昔、テレビCMで「私作る人、僕食べる人」というコピーが大問題になって、放送中止になったことがあります。
若い妻と小さな娘さんが台所で踊りながら、
「作ってあげよう、タンメン、フォーユー♪」と歌って、
出来上がったタンメンを前に二人が、自分たちを指さして「私作る人」。
そして、隣にいる夫が、やはり自分を指さし、
「僕食べる人」と。
2か月ほどで打ち切られたにもかかわらず、この歌詞とリズムはしっかり脳裏に焼き付いているから不思議なものです。
当時、中学生だった私は、何の疑問もなく、このCMを見ていました。
私は3人兄弟の長男で、父もまた5人兄弟の長男。
典型的な亭主関白の家庭でした。
父が台所に立つのは、正月のお雑煮づくりのときだけ。
そうした家庭で育った私は、結婚前に料理など、まったくしたことがありませんでした。
ところが、結婚後、カレーがきっかけになり、
料理が趣味に。
子どもが幼稚園くらいの頃には、毎朝、せっせとお弁当作りに精を出していました。
その後、いつの間にか、料理は私の専権事項になって、私作る人、家内が食べる人になっています。
新型コロナの影響で、私自身が在宅での仕事が多くなり、その分、昼食も家ですますことが増えました。
となると、昼食も作らざるをません。
家内が仕事でいないときは、カップ麺などですますことも多いのですが、いればそうはいかないんですね。
長男の性(さが)です。
美味しいものを食べさせてあげようと、それなりに手を抜かずに作ります。
それが、さすがに疲れてきました。
「今日は、何にしよう?」
昼食、夕飯、日々、頭から離れません。
レシピは、すでに分厚いファイルになっているものの、
マンネリ化しつつあることにも嫌気がさしています。
もっと美味しいもの、新しいレパートリーを!
と考えてはいるのですが、仕事が立て込んでいるときは、気づけば、食事を準備しなければいけない時間。
切りのよいところで、台所に向かうものの、
ゲッソリとヘタレ気味のこともあります。
そんなとき、家事に占める食事づくりの大変さを痛感します。
何品か、食事を同時並行で作るときの段取りの難しさ、いかに洗い残しなく食器を洗うか、素人として自分の至らなさにも疲れ気味です。
意外とこうしたことを扱った書籍はありません。
ときどき、調理師の専門学校で学ぶべきかと、考えることも。
(どういうわけか、私の甥で大学卒業後、就職先を辞めて調理師の専門学校に入り直したのがいます。

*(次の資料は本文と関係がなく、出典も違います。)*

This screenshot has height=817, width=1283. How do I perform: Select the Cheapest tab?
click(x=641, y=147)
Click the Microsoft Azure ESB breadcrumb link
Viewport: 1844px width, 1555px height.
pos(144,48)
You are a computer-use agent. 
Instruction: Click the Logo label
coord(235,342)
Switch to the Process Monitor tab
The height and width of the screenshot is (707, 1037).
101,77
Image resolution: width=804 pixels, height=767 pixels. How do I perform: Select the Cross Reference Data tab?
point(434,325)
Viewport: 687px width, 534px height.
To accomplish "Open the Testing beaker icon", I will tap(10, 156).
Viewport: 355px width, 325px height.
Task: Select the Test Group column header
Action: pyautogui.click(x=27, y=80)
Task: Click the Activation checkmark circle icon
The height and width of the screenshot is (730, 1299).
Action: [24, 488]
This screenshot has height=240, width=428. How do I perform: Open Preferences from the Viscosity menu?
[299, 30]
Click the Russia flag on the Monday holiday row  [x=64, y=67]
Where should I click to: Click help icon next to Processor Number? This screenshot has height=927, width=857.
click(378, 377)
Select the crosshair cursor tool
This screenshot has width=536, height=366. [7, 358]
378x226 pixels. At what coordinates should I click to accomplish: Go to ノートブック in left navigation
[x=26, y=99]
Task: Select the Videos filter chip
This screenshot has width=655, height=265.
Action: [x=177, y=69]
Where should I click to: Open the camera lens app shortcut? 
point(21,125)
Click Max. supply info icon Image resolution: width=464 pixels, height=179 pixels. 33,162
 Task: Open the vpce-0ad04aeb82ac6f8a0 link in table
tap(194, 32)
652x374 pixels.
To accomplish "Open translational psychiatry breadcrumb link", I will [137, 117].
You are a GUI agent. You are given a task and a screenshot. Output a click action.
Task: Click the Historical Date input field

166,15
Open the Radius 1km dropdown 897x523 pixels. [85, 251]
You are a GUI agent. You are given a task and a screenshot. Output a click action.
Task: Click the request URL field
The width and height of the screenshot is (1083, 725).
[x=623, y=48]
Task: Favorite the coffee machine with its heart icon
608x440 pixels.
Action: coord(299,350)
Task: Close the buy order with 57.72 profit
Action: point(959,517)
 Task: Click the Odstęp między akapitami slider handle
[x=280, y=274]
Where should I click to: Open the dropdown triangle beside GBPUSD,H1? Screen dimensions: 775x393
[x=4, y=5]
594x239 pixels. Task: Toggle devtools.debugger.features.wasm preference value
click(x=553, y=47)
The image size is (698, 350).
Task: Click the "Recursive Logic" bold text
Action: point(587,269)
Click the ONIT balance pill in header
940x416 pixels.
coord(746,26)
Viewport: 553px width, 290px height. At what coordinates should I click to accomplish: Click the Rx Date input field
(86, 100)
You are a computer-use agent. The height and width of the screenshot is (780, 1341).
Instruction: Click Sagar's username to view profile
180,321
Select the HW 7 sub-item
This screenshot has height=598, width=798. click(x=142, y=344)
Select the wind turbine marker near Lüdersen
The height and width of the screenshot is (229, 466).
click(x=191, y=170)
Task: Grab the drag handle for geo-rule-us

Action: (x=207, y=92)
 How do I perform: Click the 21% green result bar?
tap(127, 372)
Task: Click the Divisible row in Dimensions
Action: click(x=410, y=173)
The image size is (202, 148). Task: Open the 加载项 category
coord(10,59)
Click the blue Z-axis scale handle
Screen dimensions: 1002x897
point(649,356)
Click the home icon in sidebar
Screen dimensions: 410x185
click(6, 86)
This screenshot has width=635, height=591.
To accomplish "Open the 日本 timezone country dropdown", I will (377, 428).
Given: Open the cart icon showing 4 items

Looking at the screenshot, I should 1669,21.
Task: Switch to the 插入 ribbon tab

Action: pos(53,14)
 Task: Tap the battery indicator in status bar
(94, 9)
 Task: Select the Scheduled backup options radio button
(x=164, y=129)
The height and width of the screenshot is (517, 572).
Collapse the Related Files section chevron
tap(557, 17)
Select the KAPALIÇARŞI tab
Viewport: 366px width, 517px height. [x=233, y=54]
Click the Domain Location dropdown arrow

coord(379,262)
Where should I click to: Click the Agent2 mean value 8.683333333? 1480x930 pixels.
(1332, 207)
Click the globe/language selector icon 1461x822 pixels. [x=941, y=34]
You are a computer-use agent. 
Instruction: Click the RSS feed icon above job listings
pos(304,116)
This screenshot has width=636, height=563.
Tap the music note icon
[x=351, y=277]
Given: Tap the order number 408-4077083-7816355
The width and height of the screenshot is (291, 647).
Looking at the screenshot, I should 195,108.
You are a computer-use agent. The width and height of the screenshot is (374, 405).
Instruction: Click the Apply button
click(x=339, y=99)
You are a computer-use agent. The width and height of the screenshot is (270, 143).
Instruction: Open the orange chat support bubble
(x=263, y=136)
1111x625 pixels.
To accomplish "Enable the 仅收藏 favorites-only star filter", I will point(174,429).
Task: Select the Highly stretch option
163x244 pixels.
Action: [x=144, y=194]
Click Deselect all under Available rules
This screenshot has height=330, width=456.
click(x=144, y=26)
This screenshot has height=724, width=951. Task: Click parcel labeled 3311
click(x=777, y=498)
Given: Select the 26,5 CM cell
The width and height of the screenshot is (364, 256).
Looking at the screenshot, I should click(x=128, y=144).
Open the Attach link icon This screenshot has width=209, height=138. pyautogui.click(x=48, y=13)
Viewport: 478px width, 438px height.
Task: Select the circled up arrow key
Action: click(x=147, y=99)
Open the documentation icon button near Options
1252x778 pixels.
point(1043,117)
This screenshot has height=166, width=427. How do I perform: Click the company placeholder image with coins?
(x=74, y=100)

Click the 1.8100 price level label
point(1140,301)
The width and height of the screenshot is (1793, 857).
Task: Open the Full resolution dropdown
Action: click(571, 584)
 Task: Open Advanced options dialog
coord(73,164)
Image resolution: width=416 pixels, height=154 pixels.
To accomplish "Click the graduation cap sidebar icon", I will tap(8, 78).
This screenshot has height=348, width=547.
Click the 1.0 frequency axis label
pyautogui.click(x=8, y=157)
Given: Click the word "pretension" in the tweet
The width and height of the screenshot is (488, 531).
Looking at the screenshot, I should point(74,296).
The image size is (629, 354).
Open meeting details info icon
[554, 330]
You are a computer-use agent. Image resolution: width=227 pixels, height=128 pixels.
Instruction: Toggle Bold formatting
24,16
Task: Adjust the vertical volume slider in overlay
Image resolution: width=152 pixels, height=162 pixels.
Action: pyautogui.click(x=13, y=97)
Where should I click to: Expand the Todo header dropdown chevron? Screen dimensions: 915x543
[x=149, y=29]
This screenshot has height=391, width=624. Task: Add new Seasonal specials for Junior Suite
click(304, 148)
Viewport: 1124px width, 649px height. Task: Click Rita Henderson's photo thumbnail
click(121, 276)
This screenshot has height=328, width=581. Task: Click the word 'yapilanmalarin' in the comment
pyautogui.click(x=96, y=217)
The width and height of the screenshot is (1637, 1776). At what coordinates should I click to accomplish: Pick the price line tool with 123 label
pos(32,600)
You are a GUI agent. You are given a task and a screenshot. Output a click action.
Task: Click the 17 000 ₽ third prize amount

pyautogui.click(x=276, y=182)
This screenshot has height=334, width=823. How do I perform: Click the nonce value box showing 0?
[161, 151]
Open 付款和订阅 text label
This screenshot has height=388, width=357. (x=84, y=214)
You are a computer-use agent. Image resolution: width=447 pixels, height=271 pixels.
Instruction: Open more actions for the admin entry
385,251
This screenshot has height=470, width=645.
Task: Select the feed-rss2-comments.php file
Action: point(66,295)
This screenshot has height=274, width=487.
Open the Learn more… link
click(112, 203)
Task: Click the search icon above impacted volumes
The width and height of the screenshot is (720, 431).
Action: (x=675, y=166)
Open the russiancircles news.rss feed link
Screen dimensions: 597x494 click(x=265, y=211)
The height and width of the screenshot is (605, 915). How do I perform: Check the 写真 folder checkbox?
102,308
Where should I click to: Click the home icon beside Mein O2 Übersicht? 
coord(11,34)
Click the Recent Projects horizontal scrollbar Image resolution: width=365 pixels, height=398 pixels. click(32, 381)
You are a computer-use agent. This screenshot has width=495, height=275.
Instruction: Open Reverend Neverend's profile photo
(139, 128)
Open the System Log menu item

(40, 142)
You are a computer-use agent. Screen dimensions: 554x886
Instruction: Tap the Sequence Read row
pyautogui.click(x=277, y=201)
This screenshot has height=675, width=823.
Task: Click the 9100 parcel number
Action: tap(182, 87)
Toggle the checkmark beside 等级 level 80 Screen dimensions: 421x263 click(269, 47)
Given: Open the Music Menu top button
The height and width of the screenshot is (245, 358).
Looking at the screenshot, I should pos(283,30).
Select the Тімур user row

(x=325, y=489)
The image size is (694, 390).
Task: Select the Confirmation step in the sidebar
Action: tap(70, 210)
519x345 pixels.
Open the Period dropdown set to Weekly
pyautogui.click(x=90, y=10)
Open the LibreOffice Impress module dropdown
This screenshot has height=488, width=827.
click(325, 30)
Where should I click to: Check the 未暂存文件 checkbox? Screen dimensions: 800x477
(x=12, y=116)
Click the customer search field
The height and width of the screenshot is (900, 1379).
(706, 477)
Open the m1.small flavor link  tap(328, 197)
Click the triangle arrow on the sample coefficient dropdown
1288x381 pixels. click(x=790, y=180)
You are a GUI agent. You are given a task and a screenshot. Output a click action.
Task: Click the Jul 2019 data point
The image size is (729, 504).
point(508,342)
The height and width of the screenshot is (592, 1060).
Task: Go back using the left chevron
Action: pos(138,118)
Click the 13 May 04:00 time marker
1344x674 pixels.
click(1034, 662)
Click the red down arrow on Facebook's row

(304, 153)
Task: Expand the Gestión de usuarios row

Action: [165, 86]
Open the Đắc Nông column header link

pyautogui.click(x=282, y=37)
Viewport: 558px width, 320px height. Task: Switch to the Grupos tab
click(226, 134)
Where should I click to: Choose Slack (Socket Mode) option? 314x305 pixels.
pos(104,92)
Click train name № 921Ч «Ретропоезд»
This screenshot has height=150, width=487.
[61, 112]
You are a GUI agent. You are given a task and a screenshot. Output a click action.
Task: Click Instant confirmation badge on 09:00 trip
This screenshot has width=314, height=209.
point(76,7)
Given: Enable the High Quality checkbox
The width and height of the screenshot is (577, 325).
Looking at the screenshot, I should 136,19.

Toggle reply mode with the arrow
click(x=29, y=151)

今、警察で似顔絵捜査官をしていますが)
長々と、ボヤいてきましたが、食事でヘタレ気味のときは、カレーです。
それもレトルトカレーのアレンジ。
夕べは、カレードリアにしました。
使ったのは、
「よこすか海軍カレー」

バターを塗った耐熱容器に、みじん切り玉ねぎとソテーしたバターライスを入れて、触感を変えるためにマカロニをのっけて、カレーをかけ、チーズと生パン粉をのせ、オーブンに。
こんな感じになりました。

レトルトカレーとしては、シンプルな部類でしょうか。
今回、ドリアに使った理由は、そこにあります。
ただ、具材はしっかりしていますので手抜きドリアにはぴったり。辛過ぎず。
付け合わせは、
・ポテトフライ
・ゴーヤチャンプル目玉焼きのっけ
ポテトフライは、ごく少量の油で揚げています。
ゴーヤは、家内がベランダで作った最後を使用。
とりあえず美味しくできました。
ところで、かのCMですが、
ときどき、大学の授業で男女雇用機会均等法を講義する際にネタにしています。